━━━ Document passage ━━━

We will deliver the Notes to the underwriters at the closing of this offering when the underwriters pay us the purchase price of the Notes. The closing is expected to occur on           , 2025, which is           business days after the date of this prospectus supplement (referred to as “T+    ”). Under the E.U. Central Securities Depositaries Regulation, trades in the secondary market generally are required to settle in two business days in the place of settlement unless the parties to a trade expressly agree otherwise. Also, under Rule 15c6-1 under the Securities Exchange Act of 1934, as amended (the “Exchange Act”), trades in secondary market generally are required to settle in one New York business day, unless the parties to a trade expressly agree otherwise. Accordingly, purchasers who wish to trade Notes prior to the first or second business day, as applicable, prior to the settlement date will be required, by virtue of the fact that the Notes initially will settle in T+      settlement, to specify any alternative settlement arrangements to prevent a failed settlement.

 

Other Relationships

 

The underwriters and their respective affiliates are full service financial institutions engaged in various activities, which may include securities trading, commercial and investment banking, financial advisory, investment management, investment research, principal investment, hedging, financing and brokerage activities. Certain of the underwriters and their respective affiliates have engaged in, and may in the future engage in, investment banking and commercial banking dealings in the ordinary course of business with us or our affiliates. They have received, or may in the future receive, customary fees and commissions for these transactions.

━━━

• What the exercise asks:
Can you reproduce, word for word, the stretch of the prospectus passage that opens with the words "Other Relationships" and closes with "for these transactions."?

━━━ Data section ━━━

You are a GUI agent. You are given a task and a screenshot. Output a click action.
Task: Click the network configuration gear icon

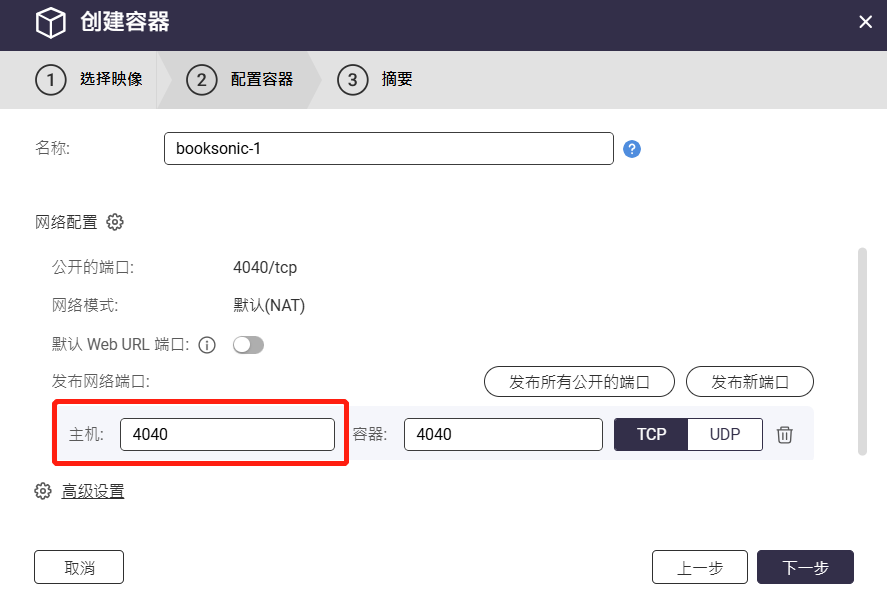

━━━

• Solution for this task:
Other Relationships

 

The underwriters and their respective affiliates are full service financial institutions engaged in various activities, which may include securities trading, commercial and investment banking, financial advisory, investment management, investment research, principal investment, hedging, financing and brokerage activities. Certain of the underwriters and their respective affiliates have engaged in, and may in the future engage in, investment banking and commercial banking dealings in the ordinary course of business with us or our affiliates. They have received, or may in the future receive, customary fees and commissions for these transactions.